> [EXERCISE]: So that the copy stays text only, transcribe the data below exactly and exclude the images.

> [Stored items]:
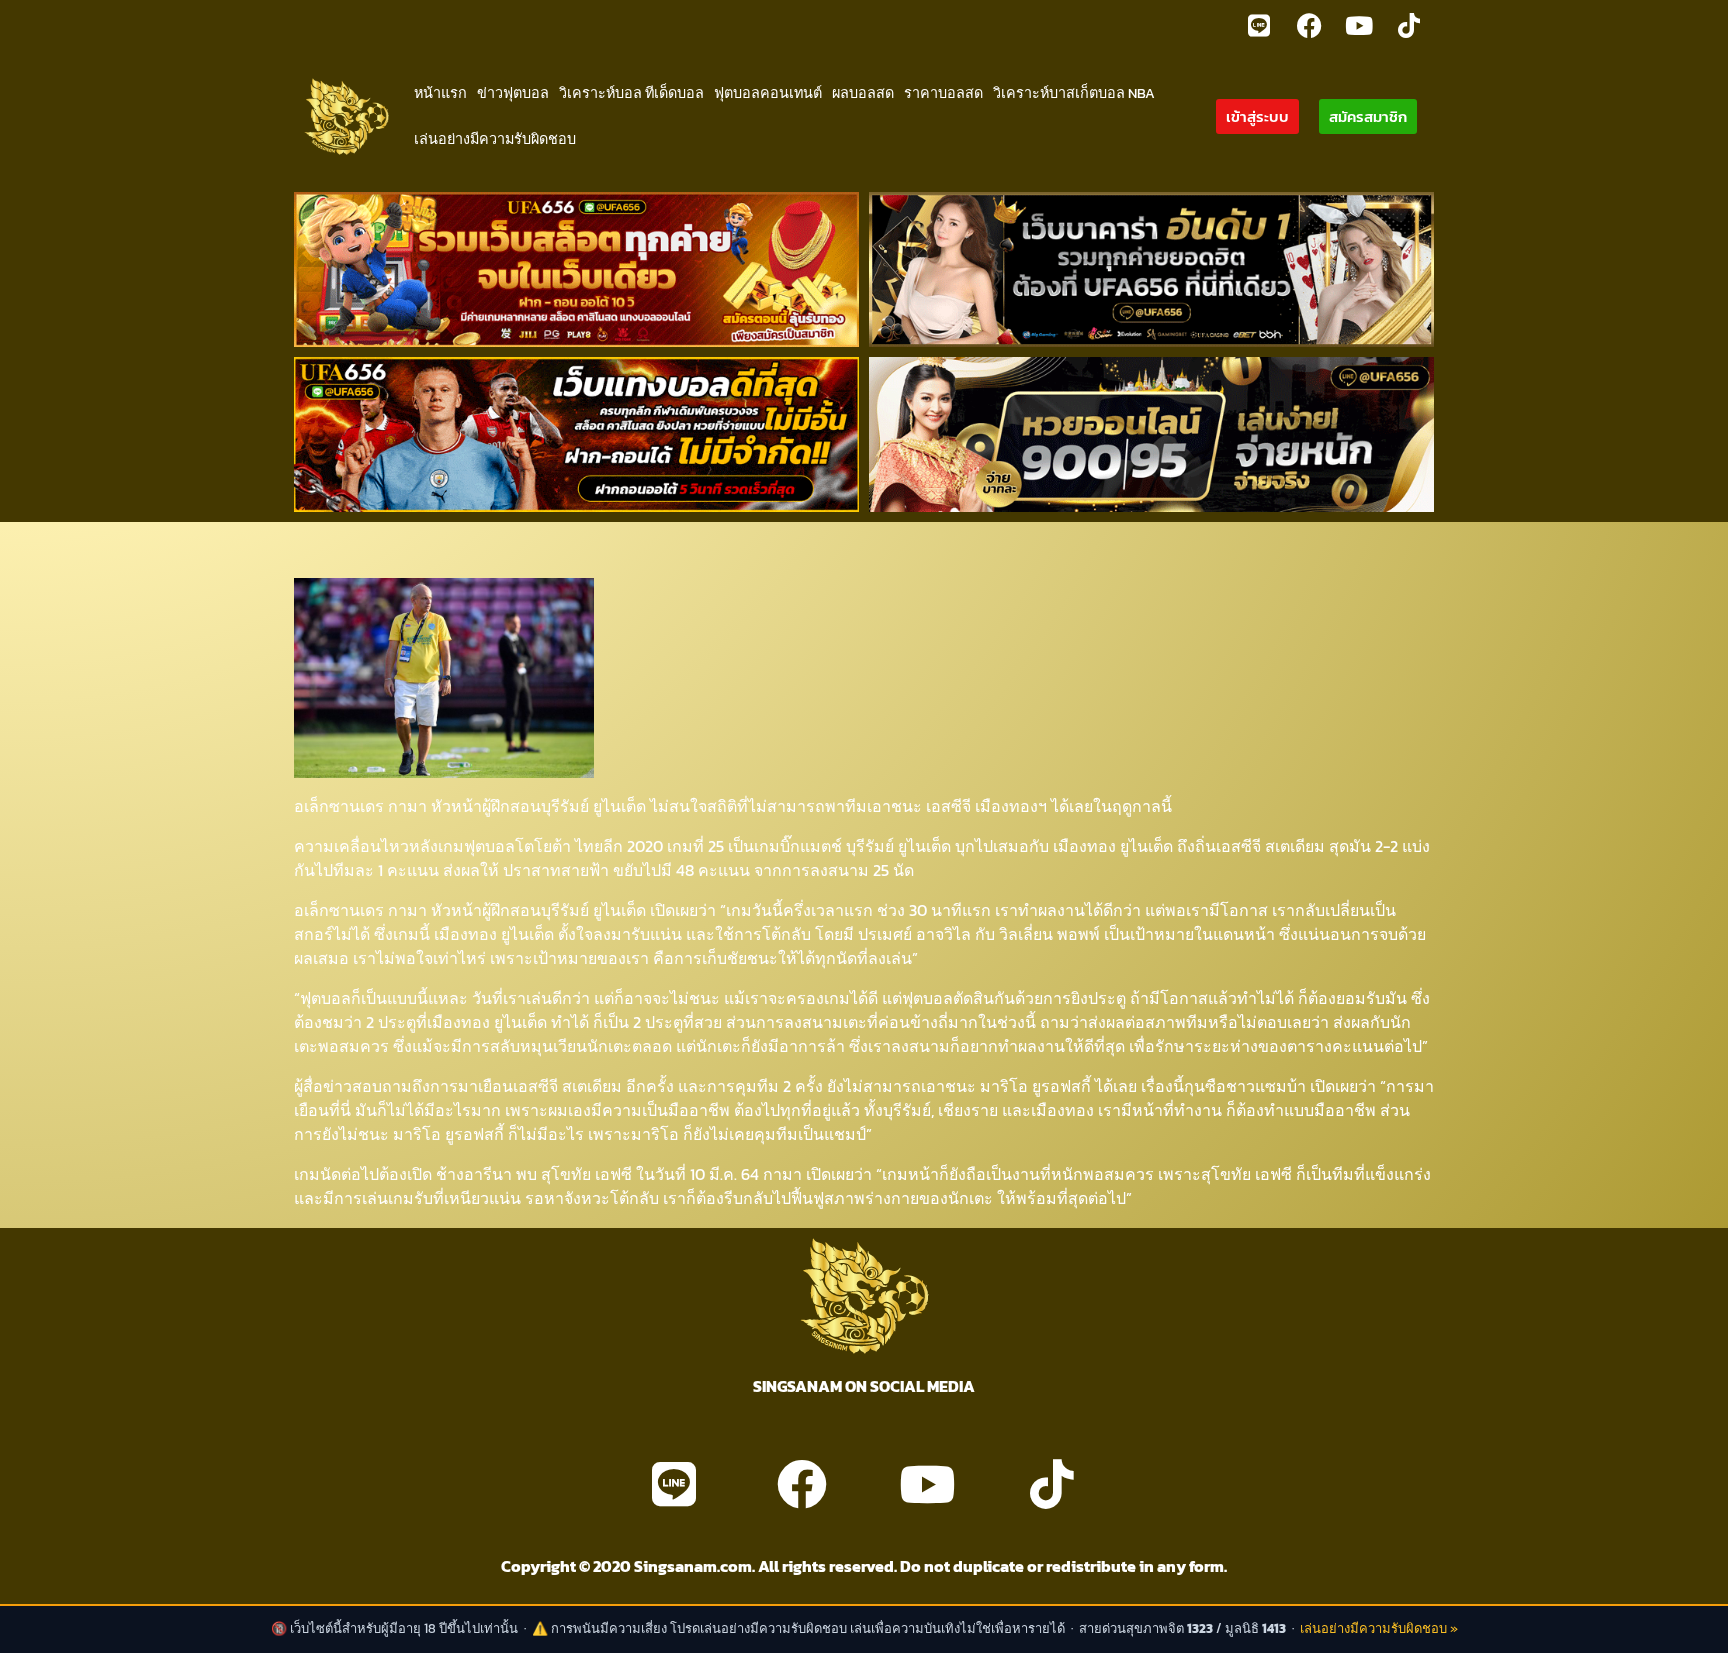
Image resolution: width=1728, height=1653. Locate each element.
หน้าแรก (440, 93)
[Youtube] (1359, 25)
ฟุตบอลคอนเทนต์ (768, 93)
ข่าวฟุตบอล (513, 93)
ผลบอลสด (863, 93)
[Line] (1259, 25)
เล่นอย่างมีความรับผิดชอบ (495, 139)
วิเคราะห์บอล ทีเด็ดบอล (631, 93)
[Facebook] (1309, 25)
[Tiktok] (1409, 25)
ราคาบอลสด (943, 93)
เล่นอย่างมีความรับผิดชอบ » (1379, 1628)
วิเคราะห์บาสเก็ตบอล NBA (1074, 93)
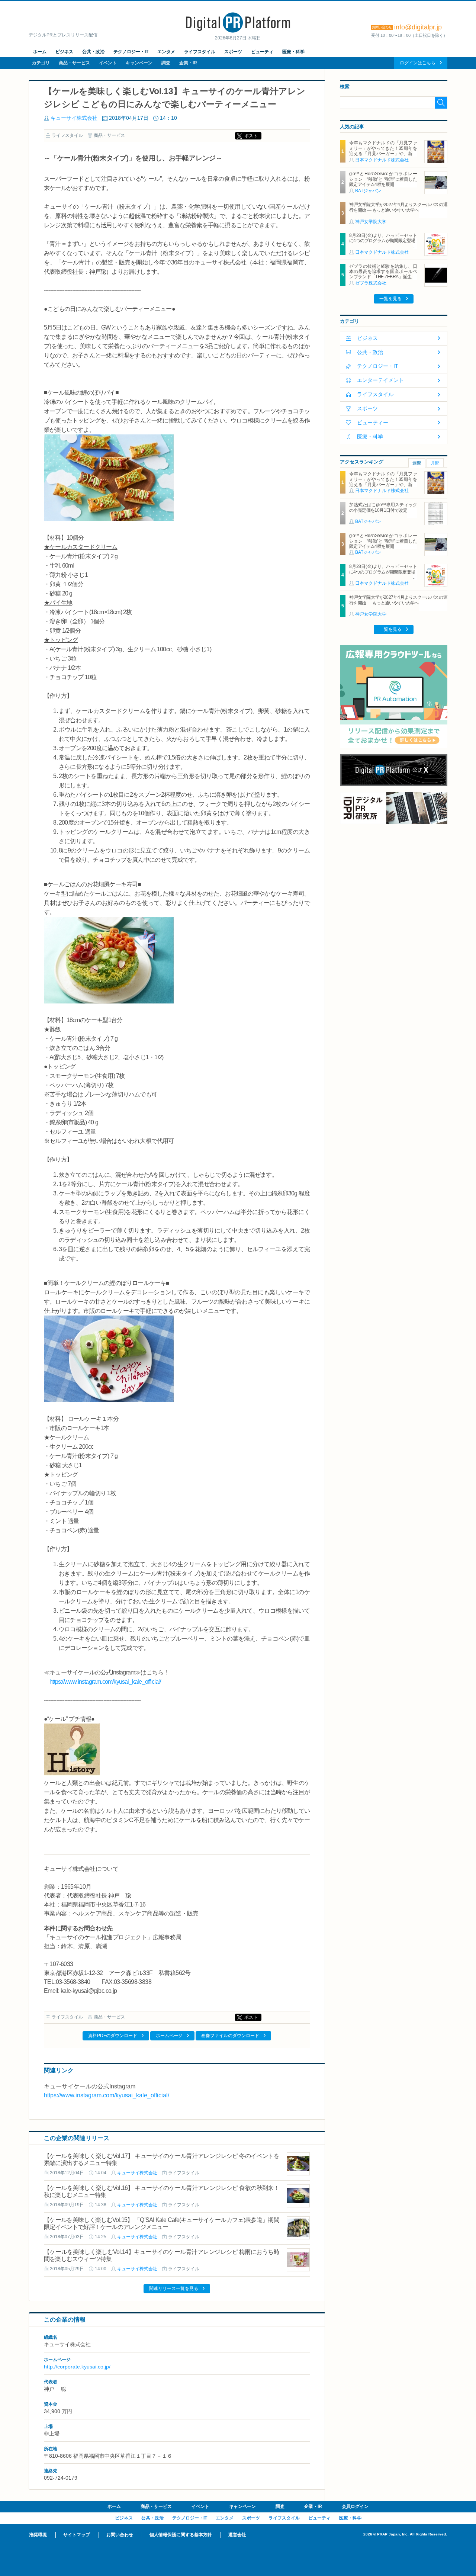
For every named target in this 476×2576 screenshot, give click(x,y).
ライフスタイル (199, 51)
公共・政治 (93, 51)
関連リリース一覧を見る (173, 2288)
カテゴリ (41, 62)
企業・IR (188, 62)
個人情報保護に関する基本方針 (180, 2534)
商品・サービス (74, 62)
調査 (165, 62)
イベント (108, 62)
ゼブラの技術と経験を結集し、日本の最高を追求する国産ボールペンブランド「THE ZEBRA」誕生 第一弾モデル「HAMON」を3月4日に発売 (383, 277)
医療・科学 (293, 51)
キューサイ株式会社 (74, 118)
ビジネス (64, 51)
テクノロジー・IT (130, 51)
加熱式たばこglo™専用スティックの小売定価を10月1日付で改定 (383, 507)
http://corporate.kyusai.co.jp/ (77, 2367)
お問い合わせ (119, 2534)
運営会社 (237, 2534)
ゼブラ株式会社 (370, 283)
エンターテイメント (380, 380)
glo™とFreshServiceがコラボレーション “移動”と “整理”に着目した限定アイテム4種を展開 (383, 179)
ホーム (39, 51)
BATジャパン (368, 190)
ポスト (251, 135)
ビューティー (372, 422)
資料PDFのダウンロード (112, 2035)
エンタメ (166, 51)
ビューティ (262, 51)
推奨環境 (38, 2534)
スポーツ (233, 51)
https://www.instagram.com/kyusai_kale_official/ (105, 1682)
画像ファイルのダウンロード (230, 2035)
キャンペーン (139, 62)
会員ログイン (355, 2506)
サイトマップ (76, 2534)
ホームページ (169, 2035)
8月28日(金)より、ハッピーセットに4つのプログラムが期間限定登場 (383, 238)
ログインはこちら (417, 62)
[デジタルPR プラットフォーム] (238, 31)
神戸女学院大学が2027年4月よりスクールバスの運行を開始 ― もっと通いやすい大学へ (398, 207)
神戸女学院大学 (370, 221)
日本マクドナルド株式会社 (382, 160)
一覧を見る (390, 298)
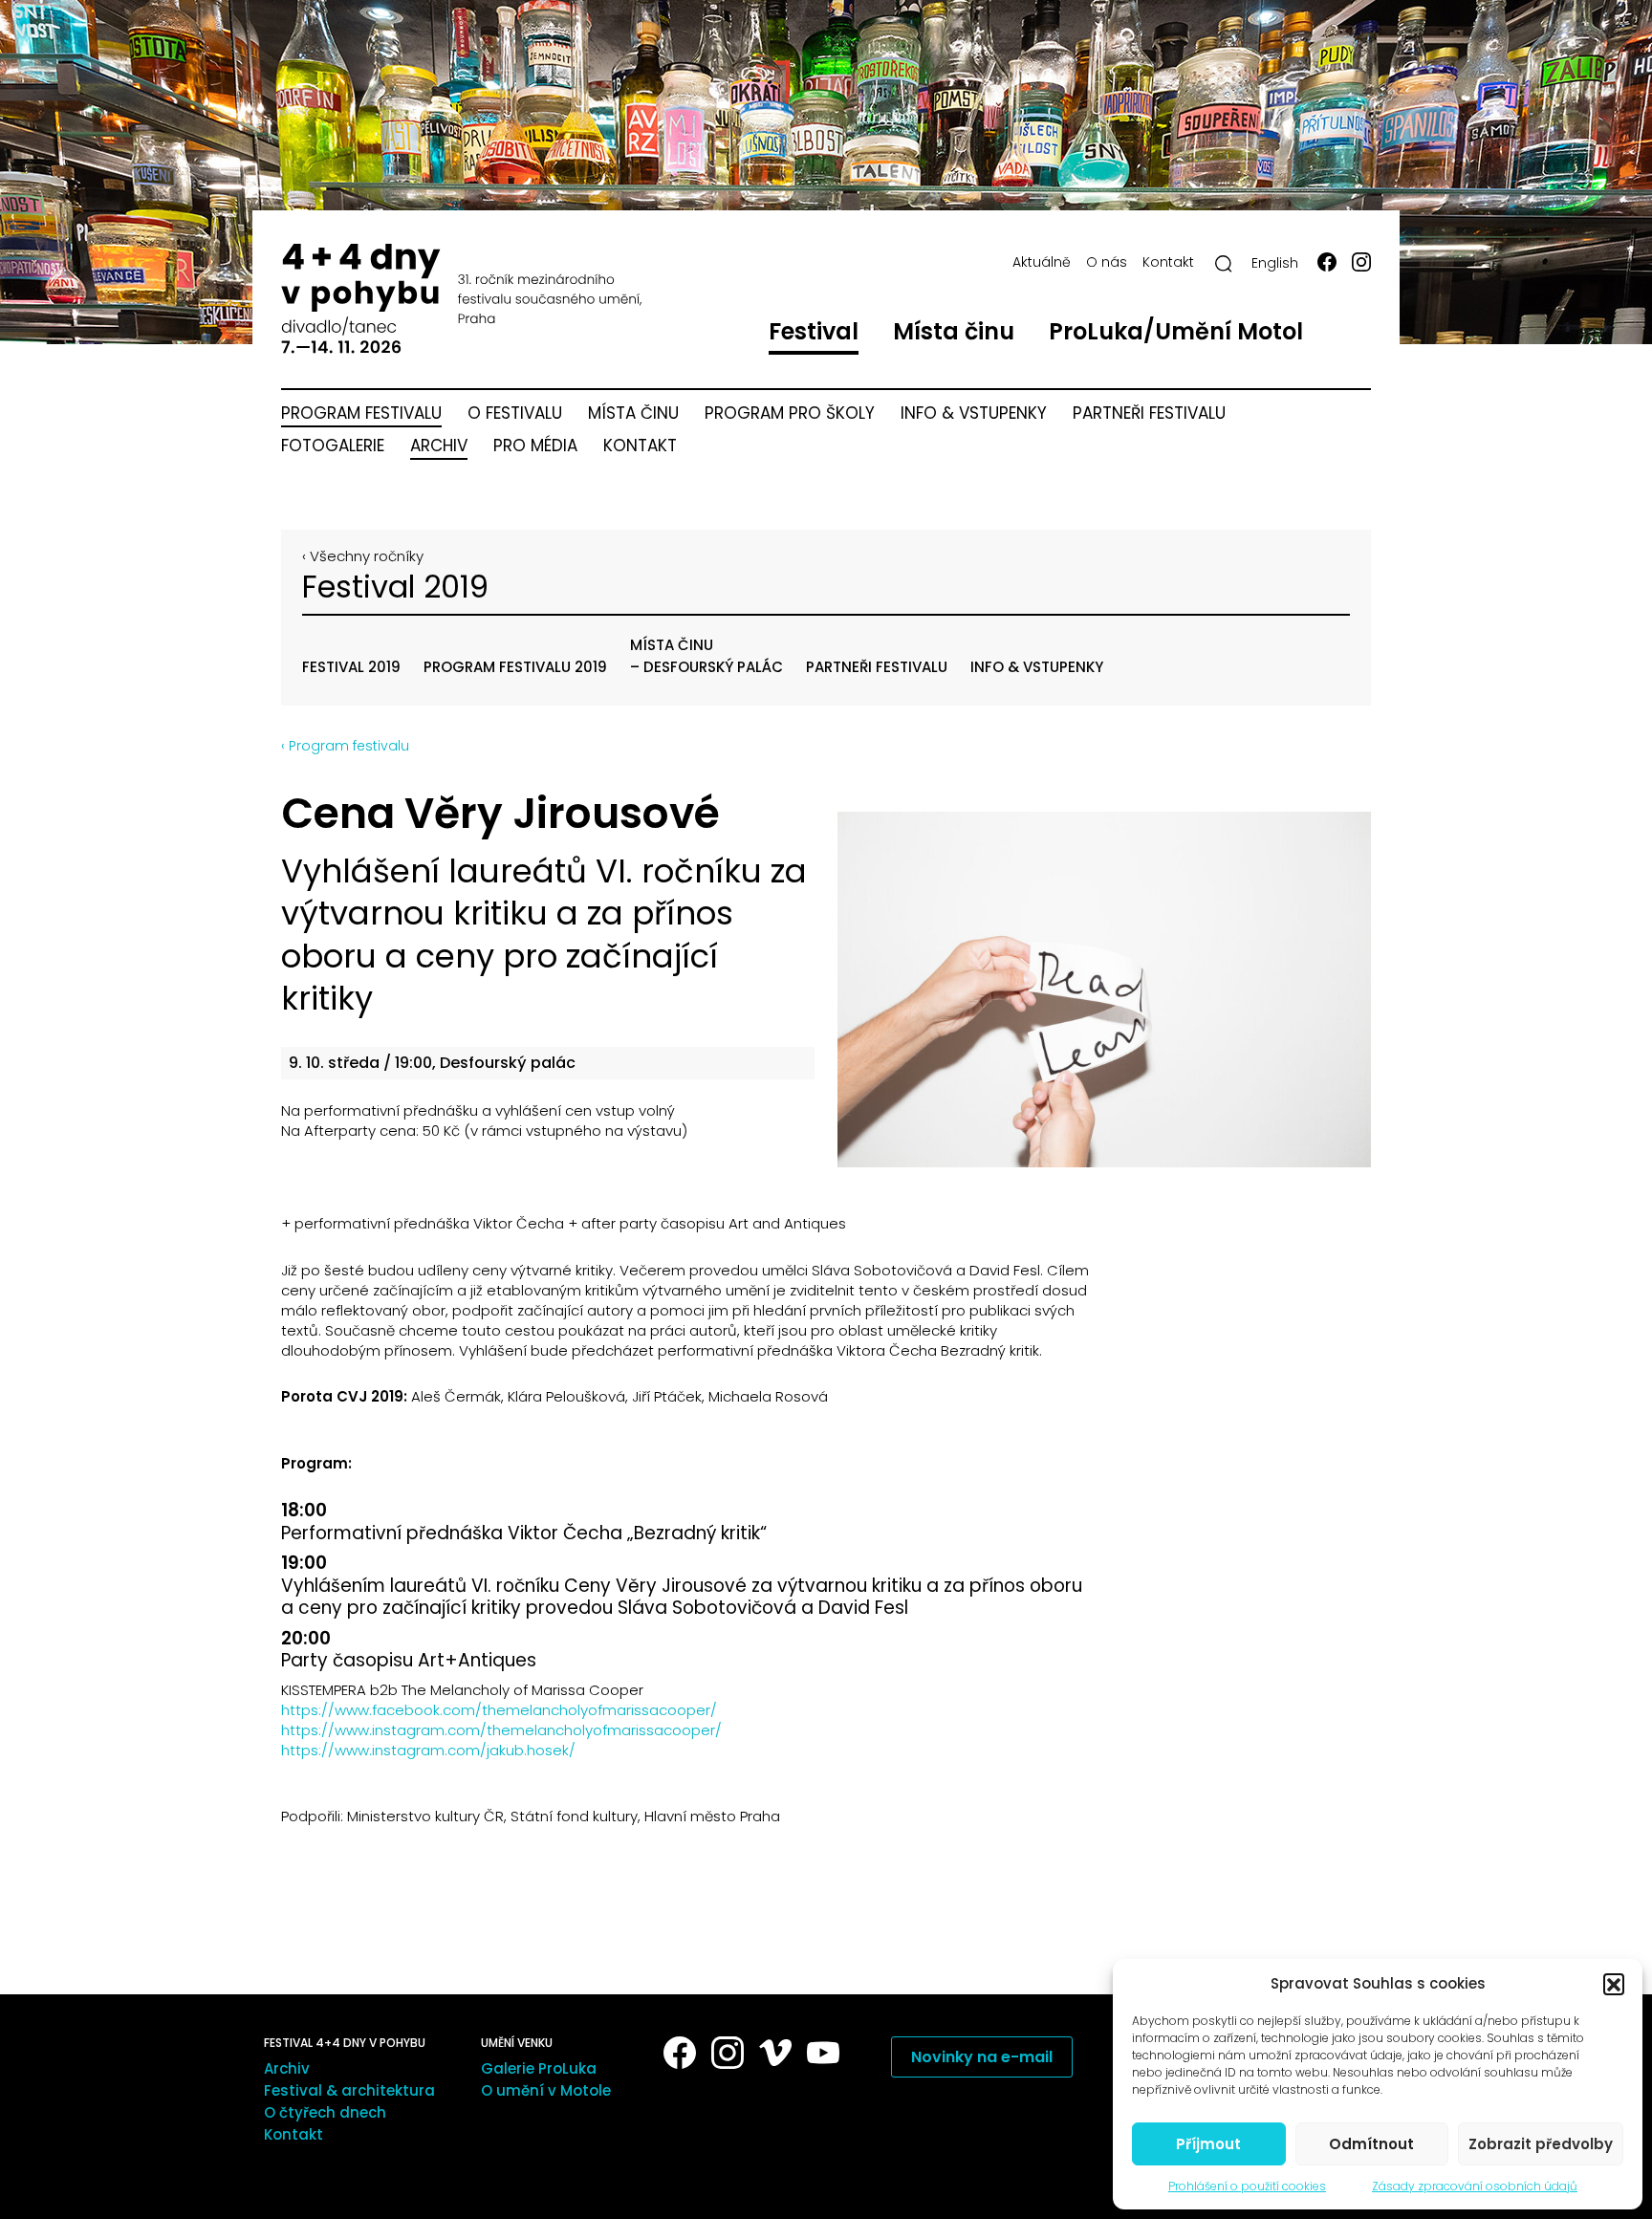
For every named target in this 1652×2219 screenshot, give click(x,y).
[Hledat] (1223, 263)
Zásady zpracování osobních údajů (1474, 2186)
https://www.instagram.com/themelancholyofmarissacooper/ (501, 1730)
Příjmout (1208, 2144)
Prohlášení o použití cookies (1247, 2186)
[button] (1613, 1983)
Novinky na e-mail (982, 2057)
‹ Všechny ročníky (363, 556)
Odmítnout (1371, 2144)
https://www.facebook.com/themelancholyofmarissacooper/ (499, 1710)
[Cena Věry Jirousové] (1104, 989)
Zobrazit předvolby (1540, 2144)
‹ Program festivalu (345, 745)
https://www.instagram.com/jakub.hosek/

> [EXERCISE OUTPUT]:
Image resolution: width=1728, height=1653. Locate each element.
หน้าแรก (440, 93)
[Youtube] (1359, 25)
ฟุตบอลคอนเทนต์ (768, 93)
ข่าวฟุตบอล (513, 93)
ผลบอลสด (863, 93)
[Line] (1259, 25)
เล่นอย่างมีความรับผิดชอบ (495, 139)
วิเคราะห์บอล ทีเด็ดบอล (631, 93)
[Facebook] (1309, 25)
[Tiktok] (1409, 25)
ราคาบอลสด (943, 93)
เล่นอย่างมีความรับผิดชอบ » (1379, 1628)
วิเคราะห์บาสเก็ตบอล NBA (1074, 93)
For every named target in this 476×2576 screenshot, give click(x,y).
ライフスタイル (199, 51)
公共・政治 (93, 51)
関連リリース一覧を見る (173, 2288)
カテゴリ (41, 62)
企業・IR (188, 62)
個人情報保護に関する基本方針 (180, 2534)
商品・サービス (74, 62)
調査 (165, 62)
イベント (108, 62)
ゼブラの技術と経験を結集し、日本の最高を追求する国産ボールペンブランド「THE ZEBRA」誕生 第一弾モデル「HAMON」を3月4日に発売 (383, 277)
医療・科学 (293, 51)
キューサイ株式会社 (74, 118)
ビジネス (64, 51)
テクノロジー・IT (130, 51)
加熱式たばこglo™専用スティックの小売定価を10月1日付で改定 (383, 507)
http://corporate.kyusai.co.jp/ (77, 2367)
お問い合わせ (119, 2534)
運営会社 (237, 2534)
ゼブラ株式会社 (370, 283)
エンターテイメント (380, 380)
glo™とFreshServiceがコラボレーション “移動”と “整理”に着目した限定アイテム4種を展開 (383, 179)
ホーム (39, 51)
BATジャパン (368, 190)
ポスト (251, 135)
ビューティー (372, 422)
資料PDFのダウンロード (112, 2035)
エンタメ (166, 51)
ビューティ (262, 51)
推奨環境 (38, 2534)
スポーツ (233, 51)
https://www.instagram.com/kyusai_kale_official/ (105, 1682)
画像ファイルのダウンロード (230, 2035)
キャンペーン (139, 62)
会員ログイン (355, 2506)
サイトマップ (76, 2534)
ホームページ (169, 2035)
8月28日(金)より、ハッピーセットに4つのプログラムが期間限定登場 (383, 238)
ログインはこちら (417, 62)
[デジタルPR プラットフォーム] (238, 31)
神戸女学院大学が2027年4月よりスクールバスの運行を開始 ― もっと通いやすい大学へ (398, 207)
神戸女学院大学 (370, 221)
日本マクドナルド株式会社 (382, 160)
一覧を見る (390, 298)
For every named target in this 1652×2219 screenshot, give click(x,y).
[Hledat] (1223, 263)
Zásady zpracování osobních údajů (1474, 2186)
https://www.instagram.com/themelancholyofmarissacooper/ (501, 1730)
Příjmout (1208, 2144)
Prohlášení o použití cookies (1247, 2186)
[button] (1613, 1983)
Novinky na e-mail (982, 2057)
‹ Všechny ročníky (363, 556)
Odmítnout (1371, 2144)
https://www.facebook.com/themelancholyofmarissacooper/ (499, 1710)
[Cena Věry Jirousové] (1104, 989)
Zobrazit předvolby (1540, 2144)
‹ Program festivalu (345, 745)
https://www.instagram.com/jakub.hosek/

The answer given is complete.